Bernardo T. Chua is from the Philippines and has worked for years in multi-level marketing.  He worked as an executive with Gano Excel first in the Philippines.  After three years he helped expand Gano Excel to Hong Kong and Canada and then to the United States.  Chua moved to California and became president of Gano Excel U.S.A.  Gano Excel marketed products with ganoderma in them.  These products included capsules, instant coffee and other food products.

Problems arose with Gano Excel's products.  In April 2004, the U.S. Food and Drug Administration sent Chua a warning letter concerning various claims made about its products and ganoderma itself.  The FDA took exception to the company's claims that its products helped detect hidden diseases, helped remove excess cholesterol and removed toxins from the body.  Further, the FDA objected to the  "Testimony" section of Gano Excel's website as promoting "Gano Excel for the treatment of gout, diabetes, and psoriasis."

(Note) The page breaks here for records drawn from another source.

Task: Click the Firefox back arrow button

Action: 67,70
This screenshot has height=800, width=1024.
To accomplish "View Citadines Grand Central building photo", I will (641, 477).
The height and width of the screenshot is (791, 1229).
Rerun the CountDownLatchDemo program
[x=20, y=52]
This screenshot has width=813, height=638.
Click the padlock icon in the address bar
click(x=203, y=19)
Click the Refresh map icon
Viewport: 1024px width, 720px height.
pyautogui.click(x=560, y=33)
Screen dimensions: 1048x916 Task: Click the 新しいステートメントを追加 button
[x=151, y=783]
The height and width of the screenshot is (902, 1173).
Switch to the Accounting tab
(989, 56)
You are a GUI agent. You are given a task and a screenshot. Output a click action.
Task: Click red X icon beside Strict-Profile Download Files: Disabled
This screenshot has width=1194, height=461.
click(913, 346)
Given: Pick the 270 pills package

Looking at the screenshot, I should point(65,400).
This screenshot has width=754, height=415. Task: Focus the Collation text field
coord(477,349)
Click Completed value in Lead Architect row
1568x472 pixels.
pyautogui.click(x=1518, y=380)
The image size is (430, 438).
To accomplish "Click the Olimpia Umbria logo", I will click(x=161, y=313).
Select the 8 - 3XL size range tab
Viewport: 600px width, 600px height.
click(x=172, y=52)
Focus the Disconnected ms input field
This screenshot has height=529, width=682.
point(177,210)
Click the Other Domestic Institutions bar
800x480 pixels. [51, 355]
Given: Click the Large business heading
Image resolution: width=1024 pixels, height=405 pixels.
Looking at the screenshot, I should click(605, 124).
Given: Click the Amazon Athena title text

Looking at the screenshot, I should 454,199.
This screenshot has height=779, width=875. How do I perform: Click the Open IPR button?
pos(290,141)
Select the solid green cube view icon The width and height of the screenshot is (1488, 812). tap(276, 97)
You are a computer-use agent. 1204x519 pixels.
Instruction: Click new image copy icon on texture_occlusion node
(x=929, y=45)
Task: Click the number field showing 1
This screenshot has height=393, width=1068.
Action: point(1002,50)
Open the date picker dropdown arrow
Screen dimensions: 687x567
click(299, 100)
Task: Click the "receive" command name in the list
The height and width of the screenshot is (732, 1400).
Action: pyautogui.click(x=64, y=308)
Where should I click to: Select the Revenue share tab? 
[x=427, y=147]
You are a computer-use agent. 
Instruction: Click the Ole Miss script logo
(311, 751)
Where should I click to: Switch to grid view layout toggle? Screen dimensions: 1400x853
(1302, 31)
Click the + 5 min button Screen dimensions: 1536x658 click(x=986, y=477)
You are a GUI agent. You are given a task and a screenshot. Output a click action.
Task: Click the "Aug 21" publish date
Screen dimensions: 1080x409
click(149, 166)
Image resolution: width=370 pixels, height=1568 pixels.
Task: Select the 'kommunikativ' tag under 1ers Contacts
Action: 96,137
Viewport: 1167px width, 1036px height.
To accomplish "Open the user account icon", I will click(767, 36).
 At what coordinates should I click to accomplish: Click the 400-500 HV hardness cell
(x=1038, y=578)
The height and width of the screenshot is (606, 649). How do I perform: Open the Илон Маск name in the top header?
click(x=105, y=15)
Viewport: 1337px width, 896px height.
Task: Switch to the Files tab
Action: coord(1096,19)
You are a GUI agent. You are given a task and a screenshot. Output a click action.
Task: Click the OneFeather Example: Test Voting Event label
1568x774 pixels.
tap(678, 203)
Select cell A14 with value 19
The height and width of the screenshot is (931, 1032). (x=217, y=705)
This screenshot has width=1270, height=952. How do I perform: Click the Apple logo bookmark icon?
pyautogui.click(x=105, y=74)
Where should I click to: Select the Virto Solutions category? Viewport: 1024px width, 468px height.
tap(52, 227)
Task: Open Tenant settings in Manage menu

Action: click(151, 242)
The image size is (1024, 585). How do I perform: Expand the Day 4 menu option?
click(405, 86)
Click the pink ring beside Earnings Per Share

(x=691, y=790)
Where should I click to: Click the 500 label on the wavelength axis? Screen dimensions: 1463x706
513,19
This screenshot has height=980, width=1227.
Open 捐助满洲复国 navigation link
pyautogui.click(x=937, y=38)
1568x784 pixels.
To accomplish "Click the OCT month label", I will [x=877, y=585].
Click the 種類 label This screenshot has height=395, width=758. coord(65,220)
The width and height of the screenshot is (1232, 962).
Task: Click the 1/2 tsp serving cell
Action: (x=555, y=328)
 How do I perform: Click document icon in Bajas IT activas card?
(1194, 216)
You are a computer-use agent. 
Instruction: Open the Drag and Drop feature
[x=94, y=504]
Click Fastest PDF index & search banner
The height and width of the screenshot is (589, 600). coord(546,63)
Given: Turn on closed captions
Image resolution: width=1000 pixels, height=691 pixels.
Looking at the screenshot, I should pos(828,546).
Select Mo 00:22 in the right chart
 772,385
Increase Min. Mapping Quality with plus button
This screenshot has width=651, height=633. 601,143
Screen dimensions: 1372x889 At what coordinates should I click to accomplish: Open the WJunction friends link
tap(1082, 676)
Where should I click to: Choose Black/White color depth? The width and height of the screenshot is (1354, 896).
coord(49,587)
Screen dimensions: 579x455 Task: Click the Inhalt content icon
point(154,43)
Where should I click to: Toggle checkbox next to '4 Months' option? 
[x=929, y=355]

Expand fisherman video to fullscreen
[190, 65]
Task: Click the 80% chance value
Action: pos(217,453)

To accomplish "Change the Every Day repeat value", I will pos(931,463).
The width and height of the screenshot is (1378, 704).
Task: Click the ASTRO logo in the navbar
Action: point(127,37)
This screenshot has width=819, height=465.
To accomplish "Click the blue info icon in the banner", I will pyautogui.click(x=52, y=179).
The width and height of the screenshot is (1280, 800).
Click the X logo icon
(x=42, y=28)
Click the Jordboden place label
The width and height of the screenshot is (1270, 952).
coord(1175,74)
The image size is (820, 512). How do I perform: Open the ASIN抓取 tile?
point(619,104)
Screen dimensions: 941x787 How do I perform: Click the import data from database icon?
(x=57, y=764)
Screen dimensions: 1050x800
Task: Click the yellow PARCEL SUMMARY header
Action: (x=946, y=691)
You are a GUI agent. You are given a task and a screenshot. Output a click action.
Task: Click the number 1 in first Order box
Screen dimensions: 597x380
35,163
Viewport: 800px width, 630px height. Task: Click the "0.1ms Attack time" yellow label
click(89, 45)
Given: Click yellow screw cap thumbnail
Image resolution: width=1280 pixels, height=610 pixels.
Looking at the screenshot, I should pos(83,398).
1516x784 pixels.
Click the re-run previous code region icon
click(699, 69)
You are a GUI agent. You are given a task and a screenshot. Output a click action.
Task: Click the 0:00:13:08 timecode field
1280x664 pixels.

In February 2005, Gano Excel issued a recall and allergy alert concerning some of its products.  This resulted after Health Canada, the government health agency of Canada, conducted tests revealing the presence of milk protein, which was not declared on the product label.

In 2008, Bernardo Chua founded ORGANO GOLD™, which comprises a group of companies operating under trading names of Organo Gold  and Coffee Connoisseur.  His vision was to sell a range of healthy bioactive coffee products containing Ganoderma lucidum  from the lingzhi mushroom, promoted and sold through an established multi-level marketing distribution network on a wholesale basis, which are then offered to consumers for a suggested retail price.

In 2015, The Company decided to rebrand itself as ORGANO continuing to sell a wide range of consumables through its wide network of independent distributors.